Dr Andrea Murray, also at the University of Manchester, is examining two different imaging techniques to measure Raynaud’s phenomenon in patients with scleroderma. Much of the pain and disability in scleroderma comes from the fingers, but at the moment there is no reliable measure of changes in blood flow or skin temperature in the hands. This makes it hard to evaluate the effectiveness of treatments. This research will test two imaging techniques, laser Doppler imaging and thermography, to check that these methods are reliable and can pick up clinically important differences in response to treatment.
I first noticed symptoms of Raynaud’s in my teens. My hands would change colour in the cold, and I’d get really bad pain in my fingers.
I hadn’t had a diagnosis, until I had operations on my shoulder and hand recently. The operations weren’t related to Raynaud’s.
I told the surgeon I always had cold hands, and I was referred to a rheumatologist.
I’m a nurse, and the air conditioning at the hospital where I work can make my symptoms worse.
I like to have two or three layers of clothes on. At work, I wear scrubs, and you can only put so much under those.

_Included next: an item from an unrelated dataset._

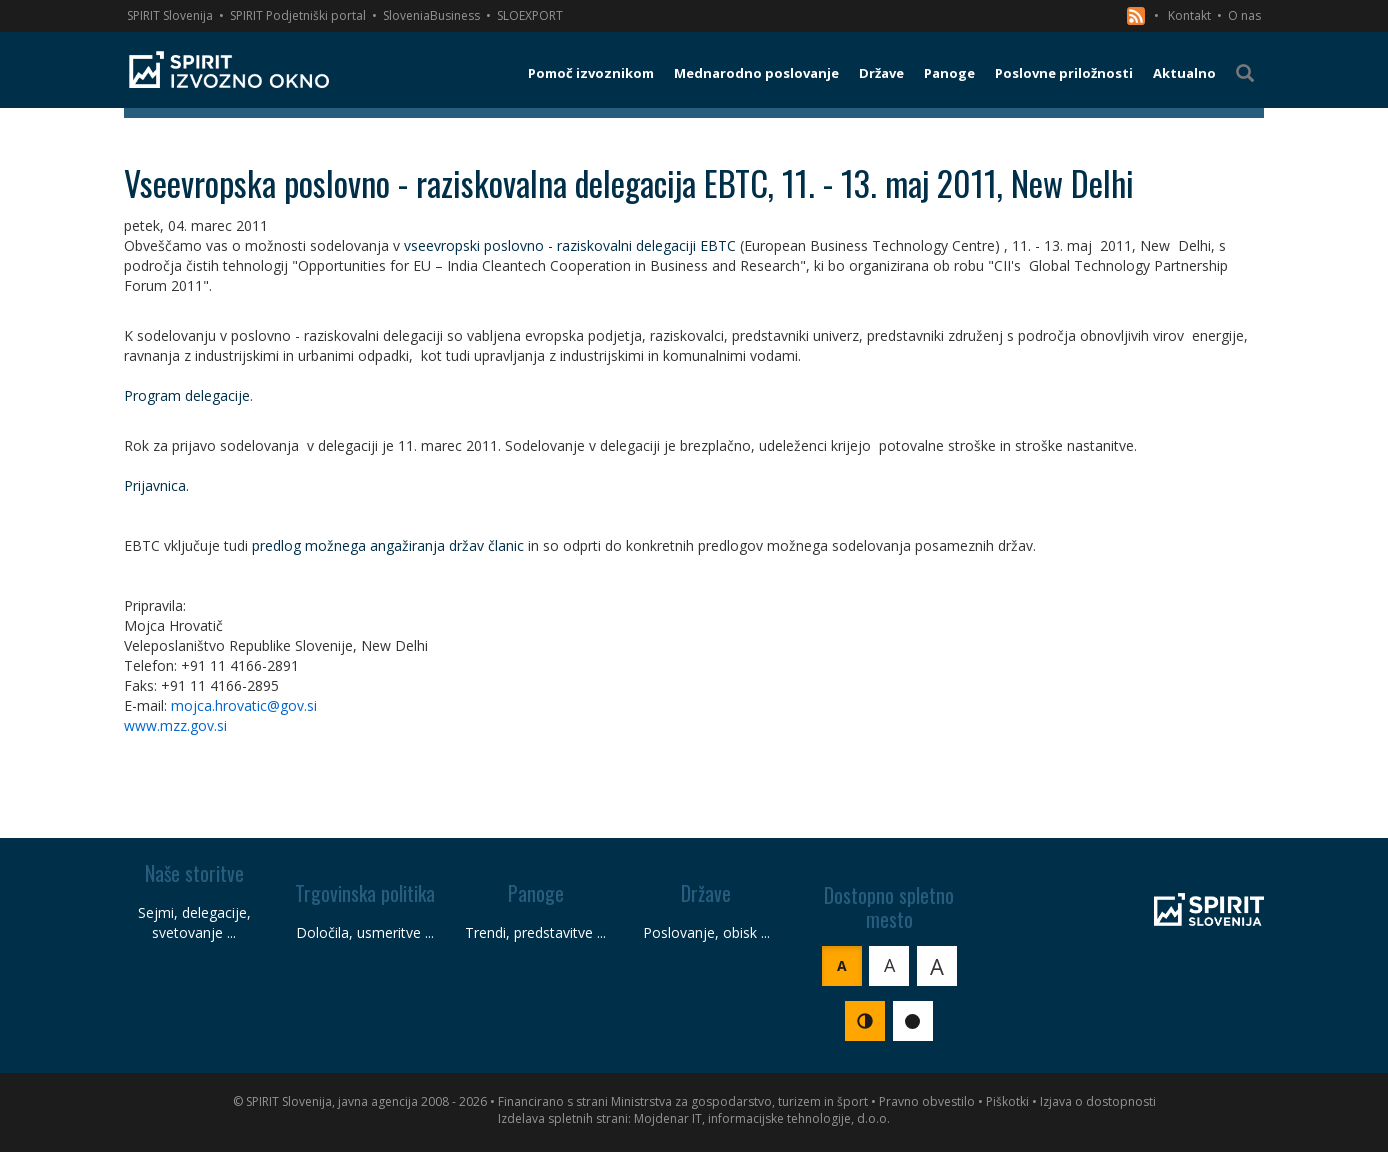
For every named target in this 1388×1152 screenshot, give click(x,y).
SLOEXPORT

My Mum laughs at me for wearing my ‘Nanny’s vest’. I’m always wearing gloves and scarves in the summer. Even in the middle of summer, I can have an attack. I always keep clothes like fleeces, hats and scarves in my bag and car.
It’ important to keep my core temperature warm, so I’m always wrapped well.
My daughter does horse riding, so I spend lots of time outside when she is going to and from the farm.
If I’m stressed in any way, I can get attacks, even when I’m wrapped up.
When I go to the supermarket, I tend to whizz round the fridge and freezer aisles because I can feel it starting.
It’s important to keep moving and to keep the circulation going. I’m always wiggling my fingers, just to keep the blood moving. I think healthy eating helps too.
I describe it as sparklers going off at the ends of my fingers and it can be debilitating. A full-on attack can last a couple of hours.
My fingers go white and then blue or even purple. They can go cold and numb. A couple of times they’ve gone a dark grey, almost black. That was scary.
Because the feeling is not there, there can be a tendency to put my fingers in hot water, but I could burn yourself.
And then when the blood comes back it can be painful.
Sometimes I won’t be able to drive home until the pain has stopped in my hands and the feeling has come back. It can take a few minutes for feeling to come back once I’m in the warm, or it can take half an hour.
They’re very frequent in the winter. It doesn’t have to be going out into the cold that does it. Even going from my living room to the kitchen can trigger one, if the temperature is different.
In the winter, it can happen every day. I don’t let it stop me doing things though.